= Kurt Heegner =

German mathematician

Kurt Heegner (/de/; 16 December 1893 – 2 February 1965) was a German private scholar from Berlin, who specialized in
radio engineering and mathematics. He is famous for his mathematical discoveries in number theory and, in particular, the Stark–Heegner theorem.

==Life and career==
Heegner was born in Berlin and died there.
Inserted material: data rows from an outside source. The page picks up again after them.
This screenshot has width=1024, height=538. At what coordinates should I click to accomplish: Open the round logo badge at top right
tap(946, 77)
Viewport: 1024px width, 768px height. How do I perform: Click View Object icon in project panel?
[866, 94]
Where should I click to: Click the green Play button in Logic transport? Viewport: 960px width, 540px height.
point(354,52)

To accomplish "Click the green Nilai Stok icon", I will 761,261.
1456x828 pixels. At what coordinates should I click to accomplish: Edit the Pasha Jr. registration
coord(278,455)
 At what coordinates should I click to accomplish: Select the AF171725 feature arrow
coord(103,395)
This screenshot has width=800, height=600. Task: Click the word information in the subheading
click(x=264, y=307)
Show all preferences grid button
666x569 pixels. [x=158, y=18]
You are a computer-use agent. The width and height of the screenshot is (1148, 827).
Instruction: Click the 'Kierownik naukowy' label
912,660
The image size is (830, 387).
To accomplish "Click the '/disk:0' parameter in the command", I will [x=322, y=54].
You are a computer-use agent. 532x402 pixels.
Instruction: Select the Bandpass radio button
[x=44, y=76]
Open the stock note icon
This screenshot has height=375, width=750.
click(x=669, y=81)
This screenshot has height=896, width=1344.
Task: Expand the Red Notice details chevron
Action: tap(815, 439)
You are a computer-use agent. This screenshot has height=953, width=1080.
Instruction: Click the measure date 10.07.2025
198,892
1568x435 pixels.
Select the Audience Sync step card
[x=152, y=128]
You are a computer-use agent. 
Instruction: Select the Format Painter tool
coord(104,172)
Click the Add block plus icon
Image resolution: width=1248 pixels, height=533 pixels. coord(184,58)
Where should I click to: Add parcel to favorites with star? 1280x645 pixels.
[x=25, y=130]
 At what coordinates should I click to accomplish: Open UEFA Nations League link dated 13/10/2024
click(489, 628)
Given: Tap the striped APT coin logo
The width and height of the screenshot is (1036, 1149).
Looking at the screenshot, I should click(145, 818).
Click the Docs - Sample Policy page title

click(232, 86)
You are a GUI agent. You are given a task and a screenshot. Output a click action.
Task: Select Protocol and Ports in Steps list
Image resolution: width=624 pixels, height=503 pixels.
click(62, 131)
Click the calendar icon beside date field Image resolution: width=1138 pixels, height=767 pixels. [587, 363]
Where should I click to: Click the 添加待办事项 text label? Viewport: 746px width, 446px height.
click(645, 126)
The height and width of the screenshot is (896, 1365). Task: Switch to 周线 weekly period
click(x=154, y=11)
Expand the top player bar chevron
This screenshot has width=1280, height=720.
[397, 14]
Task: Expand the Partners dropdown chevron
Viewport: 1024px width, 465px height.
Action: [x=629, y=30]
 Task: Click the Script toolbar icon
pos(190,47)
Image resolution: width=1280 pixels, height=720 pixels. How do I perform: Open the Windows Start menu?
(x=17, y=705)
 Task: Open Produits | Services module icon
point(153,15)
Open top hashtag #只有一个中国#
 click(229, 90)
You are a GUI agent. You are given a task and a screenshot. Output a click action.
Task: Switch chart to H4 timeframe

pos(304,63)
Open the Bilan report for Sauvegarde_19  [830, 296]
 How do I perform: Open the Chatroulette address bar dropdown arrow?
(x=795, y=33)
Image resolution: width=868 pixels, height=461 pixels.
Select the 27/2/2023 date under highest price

In 1952, he published a solution to the class number 1 problem, a classic number theory problem proposed by Gauss. For years, Heegner's work was not accepted, mainly due to his quoting of a portion of Heinrich Martin Weber's work that was known to be incorrect (though Heegner never used this result in the proof).
The first solution to the class number 1 problem to be broadly accepted by the mathematical community was the 1967 solution by Harold Stark, but then Bryan Birch, Max Deuring, and Stark all noticed that Heegner's solution was essentially correct, and each of them explained how to fill in the details.
(Stark disagrees with the commonly held notion that his proof is "more or less the same" as Heegner's.)

The result is now often called the Stark–Heegner theorem.

==See also==
- List of amateur mathematicians
- Stark–Heegner theorem
- Heegner number
- Heegner point
- Heegner's lemma

==Literature==
- Heegner, Kurt (1952). "Diophantische Analysis und Modulfunktionen"
- Stark, H.M. (1969). "On the gap in the theorem of Heegner"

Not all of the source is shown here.